- What this task involves: Reproduce the entries beneath exactly, without their images.

---- Source information

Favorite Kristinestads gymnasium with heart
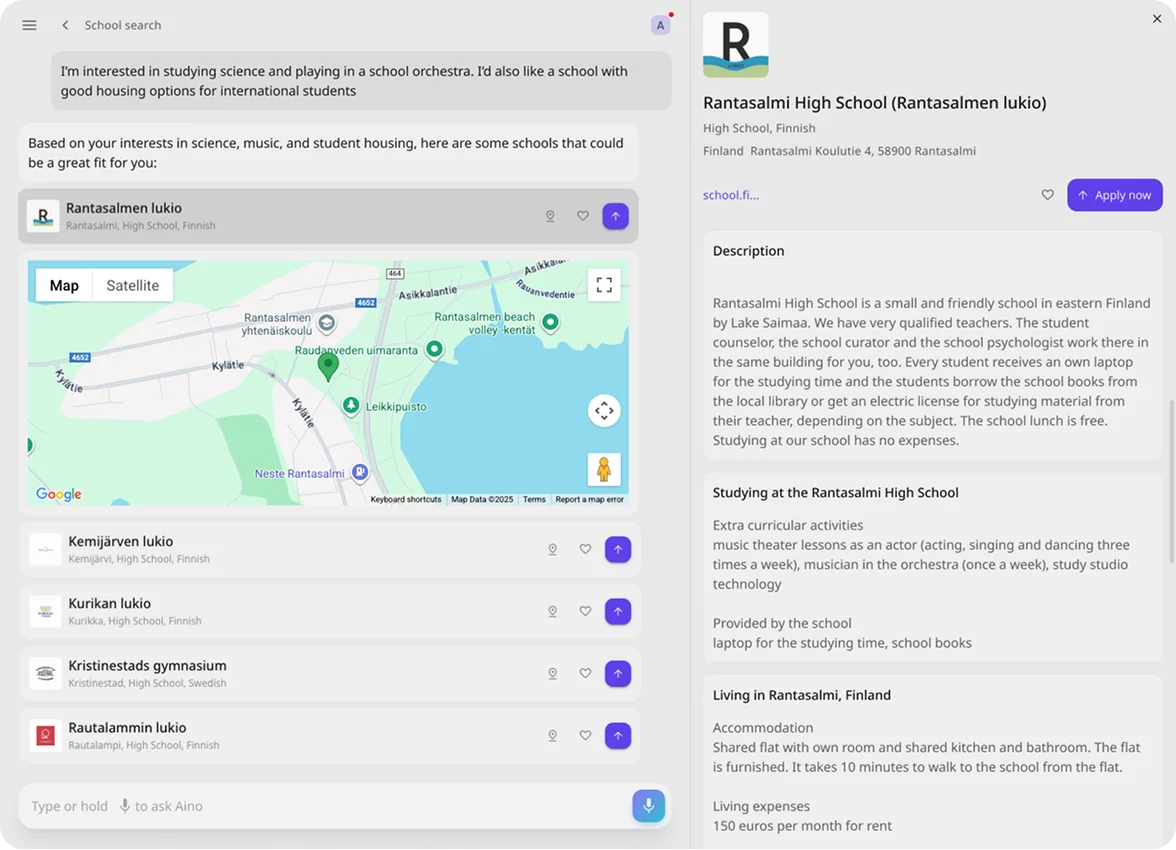Viewport: 1176px width, 850px height. pyautogui.click(x=585, y=674)
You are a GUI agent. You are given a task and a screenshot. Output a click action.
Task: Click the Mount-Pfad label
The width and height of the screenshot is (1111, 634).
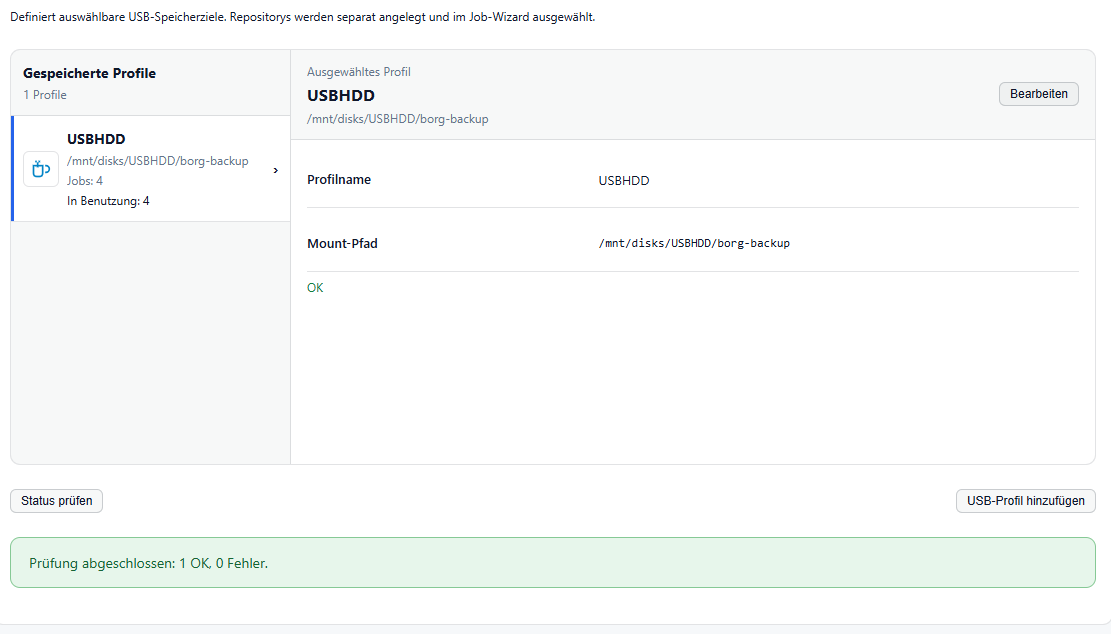(x=342, y=244)
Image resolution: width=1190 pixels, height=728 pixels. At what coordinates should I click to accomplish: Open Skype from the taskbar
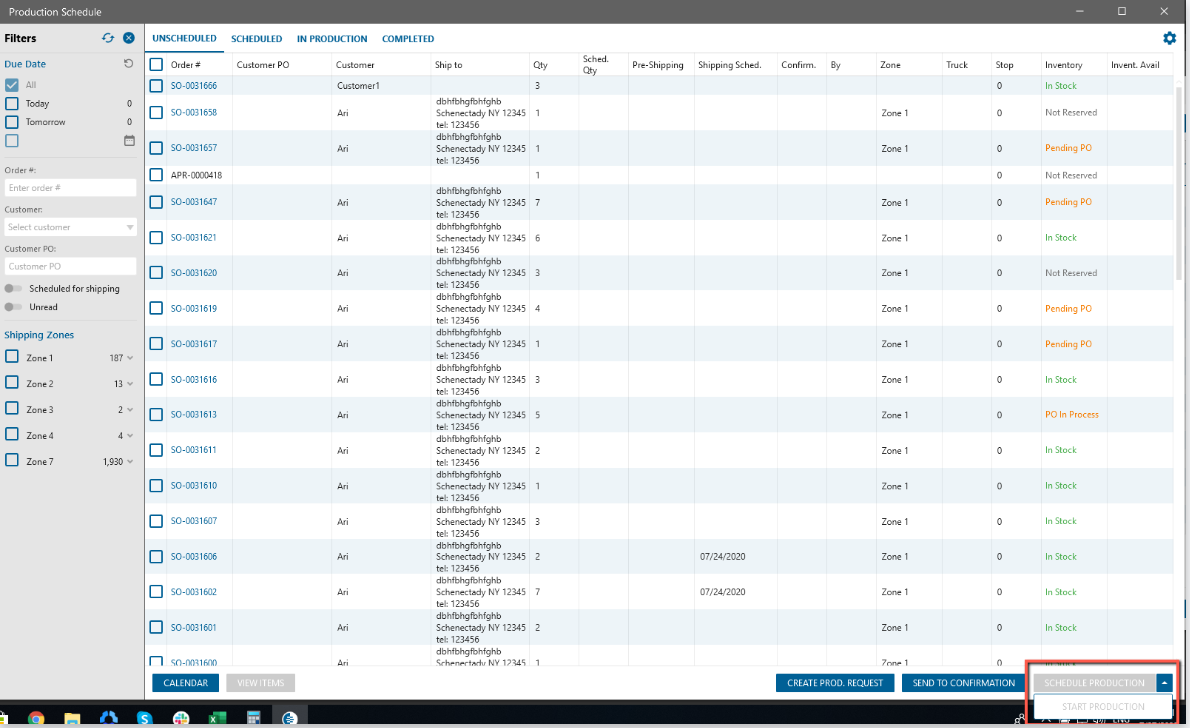click(145, 718)
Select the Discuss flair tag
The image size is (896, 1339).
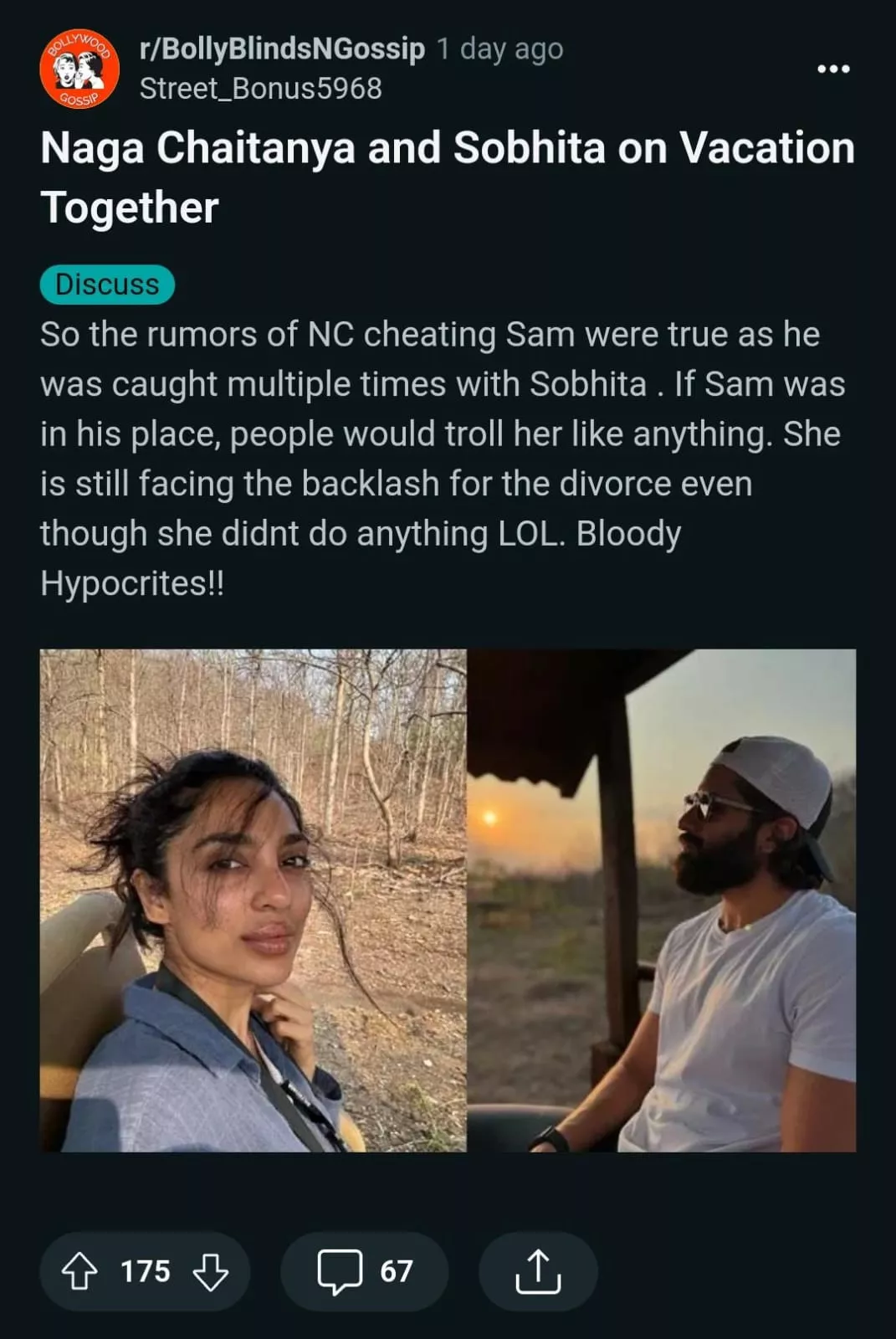107,285
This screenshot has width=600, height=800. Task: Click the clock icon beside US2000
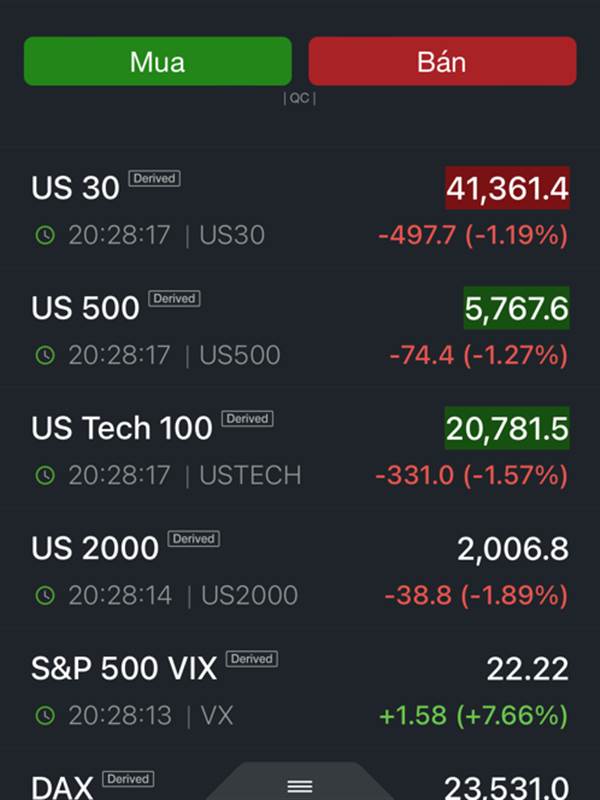pos(45,595)
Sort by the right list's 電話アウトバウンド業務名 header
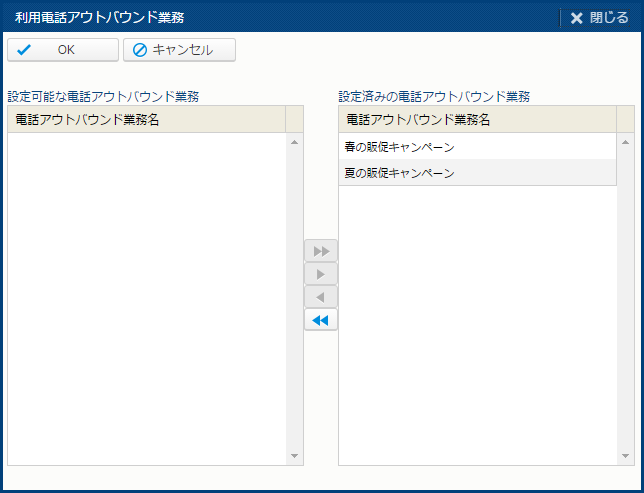The height and width of the screenshot is (493, 644). coord(476,120)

--------

- Response box:
Favorite Kristinestads gymnasium with heart
Viewport: 1176px width, 850px height. pyautogui.click(x=585, y=674)
You are a GUI agent. You are given a task and a screenshot. Output a click action.
Task: Click the Mount-Pfad label
The width and height of the screenshot is (1111, 634).
(x=342, y=244)
Image resolution: width=1190 pixels, height=728 pixels. At what coordinates should I click to accomplish: Open Skype from the taskbar
click(145, 718)
Select the Discuss flair tag
The image size is (896, 1339).
107,285
This screenshot has width=600, height=800. Task: Click the clock icon beside US2000
pos(45,595)
Sort by the right list's 電話アウトバウンド業務名 header
The height and width of the screenshot is (493, 644). coord(476,120)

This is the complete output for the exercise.